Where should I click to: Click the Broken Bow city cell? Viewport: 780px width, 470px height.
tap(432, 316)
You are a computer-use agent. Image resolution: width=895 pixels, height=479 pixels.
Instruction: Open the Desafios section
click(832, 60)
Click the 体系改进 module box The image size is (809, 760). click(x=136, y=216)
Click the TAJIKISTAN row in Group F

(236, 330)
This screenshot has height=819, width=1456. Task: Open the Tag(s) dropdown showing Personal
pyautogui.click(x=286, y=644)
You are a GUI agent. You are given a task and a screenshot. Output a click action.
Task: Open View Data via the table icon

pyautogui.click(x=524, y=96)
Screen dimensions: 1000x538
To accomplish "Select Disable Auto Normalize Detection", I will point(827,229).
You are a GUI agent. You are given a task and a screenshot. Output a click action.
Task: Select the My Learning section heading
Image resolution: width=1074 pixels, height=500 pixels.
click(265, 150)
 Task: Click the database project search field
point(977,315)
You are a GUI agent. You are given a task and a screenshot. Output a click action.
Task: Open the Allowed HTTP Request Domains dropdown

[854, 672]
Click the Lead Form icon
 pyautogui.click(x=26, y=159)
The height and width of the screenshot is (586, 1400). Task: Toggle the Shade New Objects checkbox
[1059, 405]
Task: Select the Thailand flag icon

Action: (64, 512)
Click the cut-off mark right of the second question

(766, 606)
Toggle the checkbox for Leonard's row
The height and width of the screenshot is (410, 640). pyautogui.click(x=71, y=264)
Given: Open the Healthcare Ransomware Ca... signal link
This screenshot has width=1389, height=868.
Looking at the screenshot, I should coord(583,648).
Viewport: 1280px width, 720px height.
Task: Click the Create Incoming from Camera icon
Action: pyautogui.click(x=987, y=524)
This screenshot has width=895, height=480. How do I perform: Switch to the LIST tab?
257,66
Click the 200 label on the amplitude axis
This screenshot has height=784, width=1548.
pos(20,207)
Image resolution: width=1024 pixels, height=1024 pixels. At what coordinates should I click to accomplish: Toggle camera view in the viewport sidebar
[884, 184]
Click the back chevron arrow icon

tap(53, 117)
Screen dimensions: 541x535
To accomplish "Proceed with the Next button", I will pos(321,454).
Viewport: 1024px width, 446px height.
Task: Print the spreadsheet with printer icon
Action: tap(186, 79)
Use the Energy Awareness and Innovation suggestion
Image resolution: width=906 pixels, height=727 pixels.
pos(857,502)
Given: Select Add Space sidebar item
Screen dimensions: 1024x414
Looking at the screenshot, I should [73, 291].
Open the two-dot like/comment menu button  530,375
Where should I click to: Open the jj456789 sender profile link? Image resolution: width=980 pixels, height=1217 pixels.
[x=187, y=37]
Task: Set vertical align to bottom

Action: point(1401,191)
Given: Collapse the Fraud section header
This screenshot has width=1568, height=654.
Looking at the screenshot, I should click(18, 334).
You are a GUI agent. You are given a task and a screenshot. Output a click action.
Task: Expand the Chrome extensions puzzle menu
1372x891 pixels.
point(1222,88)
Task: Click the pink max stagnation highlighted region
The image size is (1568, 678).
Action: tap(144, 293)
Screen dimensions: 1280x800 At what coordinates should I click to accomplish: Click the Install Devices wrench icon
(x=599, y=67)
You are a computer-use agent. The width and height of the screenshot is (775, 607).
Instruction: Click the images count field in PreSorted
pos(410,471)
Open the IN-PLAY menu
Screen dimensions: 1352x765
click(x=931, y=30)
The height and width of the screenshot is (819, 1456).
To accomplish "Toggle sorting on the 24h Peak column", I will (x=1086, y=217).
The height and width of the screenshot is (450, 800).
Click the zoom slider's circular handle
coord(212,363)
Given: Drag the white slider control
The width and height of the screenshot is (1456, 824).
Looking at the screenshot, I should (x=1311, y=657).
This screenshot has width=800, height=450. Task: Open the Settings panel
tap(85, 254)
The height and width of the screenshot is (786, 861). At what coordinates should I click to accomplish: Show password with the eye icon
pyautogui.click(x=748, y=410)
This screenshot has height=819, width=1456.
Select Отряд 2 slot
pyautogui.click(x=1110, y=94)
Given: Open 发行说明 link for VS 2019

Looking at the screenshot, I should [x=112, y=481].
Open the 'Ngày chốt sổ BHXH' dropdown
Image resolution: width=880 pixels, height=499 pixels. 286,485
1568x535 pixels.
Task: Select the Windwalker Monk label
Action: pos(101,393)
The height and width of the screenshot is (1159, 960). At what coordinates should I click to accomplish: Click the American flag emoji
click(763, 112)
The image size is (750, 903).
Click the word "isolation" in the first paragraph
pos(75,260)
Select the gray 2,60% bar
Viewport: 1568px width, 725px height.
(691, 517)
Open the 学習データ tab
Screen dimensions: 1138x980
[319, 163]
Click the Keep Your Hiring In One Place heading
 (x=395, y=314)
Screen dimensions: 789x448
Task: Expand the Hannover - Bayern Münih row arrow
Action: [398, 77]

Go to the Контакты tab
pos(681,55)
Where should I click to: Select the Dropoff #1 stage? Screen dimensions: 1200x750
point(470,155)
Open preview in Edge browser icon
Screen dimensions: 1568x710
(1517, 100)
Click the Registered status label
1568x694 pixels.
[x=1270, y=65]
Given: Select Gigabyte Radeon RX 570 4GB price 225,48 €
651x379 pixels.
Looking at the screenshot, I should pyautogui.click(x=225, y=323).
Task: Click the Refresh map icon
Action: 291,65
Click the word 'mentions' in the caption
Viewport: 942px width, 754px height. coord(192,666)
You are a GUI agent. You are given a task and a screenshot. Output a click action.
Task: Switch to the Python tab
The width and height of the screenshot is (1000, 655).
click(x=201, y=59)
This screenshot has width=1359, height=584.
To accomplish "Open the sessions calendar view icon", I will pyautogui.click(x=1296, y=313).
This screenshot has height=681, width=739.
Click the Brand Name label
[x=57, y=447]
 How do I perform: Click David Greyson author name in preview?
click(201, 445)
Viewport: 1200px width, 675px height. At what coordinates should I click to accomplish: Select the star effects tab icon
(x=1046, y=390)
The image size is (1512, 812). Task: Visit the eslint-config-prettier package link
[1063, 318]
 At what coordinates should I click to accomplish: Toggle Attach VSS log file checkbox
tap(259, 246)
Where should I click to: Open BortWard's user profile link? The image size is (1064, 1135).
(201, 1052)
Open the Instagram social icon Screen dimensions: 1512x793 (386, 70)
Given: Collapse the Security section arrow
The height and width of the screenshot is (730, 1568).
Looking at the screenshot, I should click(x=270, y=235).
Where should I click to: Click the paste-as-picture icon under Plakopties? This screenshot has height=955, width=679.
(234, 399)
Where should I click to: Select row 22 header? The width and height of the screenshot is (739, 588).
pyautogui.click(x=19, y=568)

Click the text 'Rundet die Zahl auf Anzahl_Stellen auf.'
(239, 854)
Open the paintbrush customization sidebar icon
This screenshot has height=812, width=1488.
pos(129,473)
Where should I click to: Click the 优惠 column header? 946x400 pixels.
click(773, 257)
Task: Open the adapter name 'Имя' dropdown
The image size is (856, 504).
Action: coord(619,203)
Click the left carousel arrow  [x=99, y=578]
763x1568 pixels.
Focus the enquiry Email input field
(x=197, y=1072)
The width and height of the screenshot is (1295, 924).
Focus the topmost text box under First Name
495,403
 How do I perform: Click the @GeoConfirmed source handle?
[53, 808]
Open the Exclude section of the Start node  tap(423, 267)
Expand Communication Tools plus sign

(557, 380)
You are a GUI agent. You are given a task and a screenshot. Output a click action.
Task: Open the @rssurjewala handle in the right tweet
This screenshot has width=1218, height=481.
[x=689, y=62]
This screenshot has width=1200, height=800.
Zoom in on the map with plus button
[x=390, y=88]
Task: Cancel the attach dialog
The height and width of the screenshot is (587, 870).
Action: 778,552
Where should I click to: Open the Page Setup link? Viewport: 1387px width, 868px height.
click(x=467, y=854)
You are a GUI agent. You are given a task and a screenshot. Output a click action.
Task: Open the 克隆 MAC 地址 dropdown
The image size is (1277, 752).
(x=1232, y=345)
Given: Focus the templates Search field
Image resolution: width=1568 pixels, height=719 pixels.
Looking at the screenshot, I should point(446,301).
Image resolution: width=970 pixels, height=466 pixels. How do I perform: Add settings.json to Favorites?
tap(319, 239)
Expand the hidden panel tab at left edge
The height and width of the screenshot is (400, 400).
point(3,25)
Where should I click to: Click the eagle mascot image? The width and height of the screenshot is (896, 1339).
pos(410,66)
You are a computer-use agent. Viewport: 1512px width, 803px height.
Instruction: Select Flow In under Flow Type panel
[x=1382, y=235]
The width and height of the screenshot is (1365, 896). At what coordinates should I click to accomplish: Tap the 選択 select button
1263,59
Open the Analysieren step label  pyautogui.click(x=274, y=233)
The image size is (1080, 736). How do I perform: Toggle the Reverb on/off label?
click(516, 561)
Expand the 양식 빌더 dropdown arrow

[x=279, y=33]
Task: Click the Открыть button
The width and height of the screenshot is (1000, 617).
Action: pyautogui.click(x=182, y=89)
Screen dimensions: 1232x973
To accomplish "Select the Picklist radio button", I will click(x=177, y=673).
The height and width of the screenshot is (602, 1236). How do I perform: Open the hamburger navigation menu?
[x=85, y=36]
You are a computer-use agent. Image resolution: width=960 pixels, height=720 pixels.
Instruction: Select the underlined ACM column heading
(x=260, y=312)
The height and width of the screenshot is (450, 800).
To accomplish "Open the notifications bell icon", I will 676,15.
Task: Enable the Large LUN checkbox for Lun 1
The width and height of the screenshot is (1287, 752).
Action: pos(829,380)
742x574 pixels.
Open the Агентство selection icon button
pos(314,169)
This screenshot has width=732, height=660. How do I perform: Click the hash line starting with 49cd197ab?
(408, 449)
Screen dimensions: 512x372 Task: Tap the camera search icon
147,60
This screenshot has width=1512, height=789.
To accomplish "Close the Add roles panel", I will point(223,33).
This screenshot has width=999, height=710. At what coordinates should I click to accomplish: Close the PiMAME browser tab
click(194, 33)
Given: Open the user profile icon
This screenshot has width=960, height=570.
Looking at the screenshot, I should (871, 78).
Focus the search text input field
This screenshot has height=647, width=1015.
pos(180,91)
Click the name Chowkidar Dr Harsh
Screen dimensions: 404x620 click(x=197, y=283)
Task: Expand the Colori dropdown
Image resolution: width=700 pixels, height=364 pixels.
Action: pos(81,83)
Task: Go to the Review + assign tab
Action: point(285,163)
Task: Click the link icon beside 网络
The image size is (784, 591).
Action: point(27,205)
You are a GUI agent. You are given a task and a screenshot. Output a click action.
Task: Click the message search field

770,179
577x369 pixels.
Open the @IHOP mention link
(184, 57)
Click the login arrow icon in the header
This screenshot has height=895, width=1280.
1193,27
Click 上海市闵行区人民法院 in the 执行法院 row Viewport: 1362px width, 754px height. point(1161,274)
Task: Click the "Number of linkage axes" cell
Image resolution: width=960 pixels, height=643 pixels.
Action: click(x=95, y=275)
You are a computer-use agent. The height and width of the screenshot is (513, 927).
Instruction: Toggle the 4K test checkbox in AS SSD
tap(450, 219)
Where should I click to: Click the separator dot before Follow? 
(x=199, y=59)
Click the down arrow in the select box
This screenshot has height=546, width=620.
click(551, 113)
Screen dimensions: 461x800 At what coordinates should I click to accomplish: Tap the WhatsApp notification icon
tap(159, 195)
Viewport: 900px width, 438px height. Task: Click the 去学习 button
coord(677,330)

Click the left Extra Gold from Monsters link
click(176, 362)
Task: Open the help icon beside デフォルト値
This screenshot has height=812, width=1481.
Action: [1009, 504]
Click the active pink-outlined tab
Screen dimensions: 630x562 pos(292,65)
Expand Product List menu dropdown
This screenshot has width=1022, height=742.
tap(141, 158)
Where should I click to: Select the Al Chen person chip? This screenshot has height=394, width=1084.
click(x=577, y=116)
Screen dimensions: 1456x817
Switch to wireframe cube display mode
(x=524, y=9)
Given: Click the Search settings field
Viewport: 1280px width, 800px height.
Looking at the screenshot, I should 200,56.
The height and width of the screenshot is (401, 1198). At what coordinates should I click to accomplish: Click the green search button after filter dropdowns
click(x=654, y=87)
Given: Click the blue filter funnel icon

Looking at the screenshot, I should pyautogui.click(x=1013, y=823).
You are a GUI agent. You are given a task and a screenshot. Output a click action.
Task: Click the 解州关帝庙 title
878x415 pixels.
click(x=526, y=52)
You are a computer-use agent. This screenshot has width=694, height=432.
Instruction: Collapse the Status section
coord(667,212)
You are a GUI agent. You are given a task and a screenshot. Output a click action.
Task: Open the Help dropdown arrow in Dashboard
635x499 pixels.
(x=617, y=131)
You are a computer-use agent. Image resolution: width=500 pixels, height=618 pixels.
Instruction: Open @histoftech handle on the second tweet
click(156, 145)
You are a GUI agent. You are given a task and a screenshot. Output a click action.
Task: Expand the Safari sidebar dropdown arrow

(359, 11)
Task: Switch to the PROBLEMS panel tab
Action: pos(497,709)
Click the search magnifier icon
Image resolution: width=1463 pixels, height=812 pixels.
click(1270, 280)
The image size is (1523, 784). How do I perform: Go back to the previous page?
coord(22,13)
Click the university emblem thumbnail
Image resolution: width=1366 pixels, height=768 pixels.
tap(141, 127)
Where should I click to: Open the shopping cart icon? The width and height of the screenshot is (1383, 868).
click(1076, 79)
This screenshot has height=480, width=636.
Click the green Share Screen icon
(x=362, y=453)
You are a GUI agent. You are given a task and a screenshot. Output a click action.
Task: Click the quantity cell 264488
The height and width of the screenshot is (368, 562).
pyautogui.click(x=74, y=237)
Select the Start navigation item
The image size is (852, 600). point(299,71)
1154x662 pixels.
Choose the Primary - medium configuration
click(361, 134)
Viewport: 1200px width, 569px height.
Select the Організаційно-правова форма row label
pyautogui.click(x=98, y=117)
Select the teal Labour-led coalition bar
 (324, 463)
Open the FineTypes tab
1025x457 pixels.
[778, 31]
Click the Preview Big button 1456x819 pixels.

**GIVEN TASK:**
Render the entries above as a Markdown table with the columns "Row" and "Line", covering everything from the line containing "Screen dimensions: 1000x538" down to the line containing "tap(53, 117)", and leave out blank lines.

**SOLVED EXERCISE:**
| Row | Line |
|---|---|
| 1 | Screen dimensions: 1000x538 |
| 2 | To accomplish "Select Disable Auto Normalize Detection", I will point(827,229). |
| 3 | You are a GUI agent. You are given a task and a screenshot. Output a click action. |
| 4 | Task: Select the My Learning section heading |
| 5 | Image resolution: width=1074 pixels, height=500 pixels. |
| 6 | click(265, 150) |
| 7 |  Task: Click the database project search field |
| 8 | point(977,315) |
| 9 | You are a GUI agent. You are given a task and a screenshot. Output a click action. |
| 10 | Task: Open the Allowed HTTP Request Domains dropdown |
| 11 | [854, 672] |
| 12 | Click the Lead Form icon |
| 13 |  pyautogui.click(x=26, y=159) |
| 14 | The height and width of the screenshot is (586, 1400). Task: Toggle the Shade New Objects checkbox |
| 15 | [1059, 405] |
| 16 | Task: Select the Thailand flag icon |
| 17 | Action: (64, 512) |
| 18 | Click the cut-off mark right of the second question |
| 19 | (766, 606) |
| 20 | Toggle the checkbox for Leonard's row |
| 21 | The height and width of the screenshot is (410, 640). pyautogui.click(x=71, y=264) |
| 22 | Given: Open the Healthcare Ransomware Ca... signal link |
| 23 | This screenshot has width=1389, height=868. |
| 24 | Looking at the screenshot, I should coord(583,648). |
| 25 | Viewport: 1280px width, 720px height. |
| 26 | Task: Click the Create Incoming from Camera icon |
| 27 | Action: pyautogui.click(x=987, y=524) |
| 28 | This screenshot has width=895, height=480. How do I perform: Switch to the LIST tab? |
| 29 | 257,66 |
| 30 | Click the 200 label on the amplitude axis |
| 31 | This screenshot has height=784, width=1548. |
| 32 | pos(20,207) |
| 33 | Image resolution: width=1024 pixels, height=1024 pixels. At what coordinates should I click to accomplish: Toggle camera view in the viewport sidebar |
| 34 | [884, 184] |
| 35 | Click the back chevron arrow icon |
| 36 | tap(53, 117) |